## Task goal
Reproduce the entries in full, with no changes.

── Material provided ──

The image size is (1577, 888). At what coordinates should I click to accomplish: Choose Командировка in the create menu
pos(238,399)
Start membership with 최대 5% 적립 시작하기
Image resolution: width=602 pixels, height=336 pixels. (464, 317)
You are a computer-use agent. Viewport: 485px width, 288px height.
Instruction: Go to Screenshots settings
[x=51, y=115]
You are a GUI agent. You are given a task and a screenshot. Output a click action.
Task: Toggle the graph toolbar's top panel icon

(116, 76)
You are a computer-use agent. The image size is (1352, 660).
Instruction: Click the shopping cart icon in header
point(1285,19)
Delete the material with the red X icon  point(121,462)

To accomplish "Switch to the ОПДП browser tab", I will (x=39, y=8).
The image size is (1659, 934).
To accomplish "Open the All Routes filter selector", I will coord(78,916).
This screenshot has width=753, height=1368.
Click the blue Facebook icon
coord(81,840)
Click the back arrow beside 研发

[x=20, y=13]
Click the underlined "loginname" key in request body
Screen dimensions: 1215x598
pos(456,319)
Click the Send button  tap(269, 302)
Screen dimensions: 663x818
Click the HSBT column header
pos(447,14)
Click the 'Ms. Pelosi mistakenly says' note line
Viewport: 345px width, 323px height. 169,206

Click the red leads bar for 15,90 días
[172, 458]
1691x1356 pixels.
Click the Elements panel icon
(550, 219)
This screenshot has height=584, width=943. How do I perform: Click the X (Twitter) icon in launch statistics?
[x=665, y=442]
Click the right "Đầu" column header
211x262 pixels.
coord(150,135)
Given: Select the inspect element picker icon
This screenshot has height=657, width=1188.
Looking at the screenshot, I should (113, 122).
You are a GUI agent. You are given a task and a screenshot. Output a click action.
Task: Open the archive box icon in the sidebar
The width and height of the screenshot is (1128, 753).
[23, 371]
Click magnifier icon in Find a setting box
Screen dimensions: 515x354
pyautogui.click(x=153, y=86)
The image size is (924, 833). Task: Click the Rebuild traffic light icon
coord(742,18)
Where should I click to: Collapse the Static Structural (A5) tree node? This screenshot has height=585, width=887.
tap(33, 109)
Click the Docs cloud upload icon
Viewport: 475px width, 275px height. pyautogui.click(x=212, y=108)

───

## Final answer
The image size is (1577, 888). At what coordinates should I click to accomplish: Choose Командировка in the create menu
pos(238,399)
Start membership with 최대 5% 적립 시작하기
Image resolution: width=602 pixels, height=336 pixels. (464, 317)
You are a computer-use agent. Viewport: 485px width, 288px height.
Instruction: Go to Screenshots settings
[x=51, y=115]
You are a GUI agent. You are given a task and a screenshot. Output a click action.
Task: Toggle the graph toolbar's top panel icon

(116, 76)
You are a computer-use agent. The image size is (1352, 660).
Instruction: Click the shopping cart icon in header
point(1285,19)
Delete the material with the red X icon  point(121,462)

To accomplish "Switch to the ОПДП browser tab", I will (x=39, y=8).
The image size is (1659, 934).
To accomplish "Open the All Routes filter selector", I will coord(78,916).
This screenshot has width=753, height=1368.
Click the blue Facebook icon
coord(81,840)
Click the back arrow beside 研发

[x=20, y=13]
Click the underlined "loginname" key in request body
Screen dimensions: 1215x598
pos(456,319)
Click the Send button  tap(269, 302)
Screen dimensions: 663x818
Click the HSBT column header
pos(447,14)
Click the 'Ms. Pelosi mistakenly says' note line
Viewport: 345px width, 323px height. 169,206

Click the red leads bar for 15,90 días
[172, 458]
1691x1356 pixels.
Click the Elements panel icon
(550, 219)
This screenshot has height=584, width=943. How do I perform: Click the X (Twitter) icon in launch statistics?
[x=665, y=442]
Click the right "Đầu" column header
211x262 pixels.
coord(150,135)
Given: Select the inspect element picker icon
This screenshot has height=657, width=1188.
Looking at the screenshot, I should (113, 122).
You are a GUI agent. You are given a task and a screenshot. Output a click action.
Task: Open the archive box icon in the sidebar
The width and height of the screenshot is (1128, 753).
[23, 371]
Click magnifier icon in Find a setting box
Screen dimensions: 515x354
pyautogui.click(x=153, y=86)
The image size is (924, 833). Task: Click the Rebuild traffic light icon
coord(742,18)
Where should I click to: Collapse the Static Structural (A5) tree node? This screenshot has height=585, width=887.
tap(33, 109)
Click the Docs cloud upload icon
Viewport: 475px width, 275px height. pyautogui.click(x=212, y=108)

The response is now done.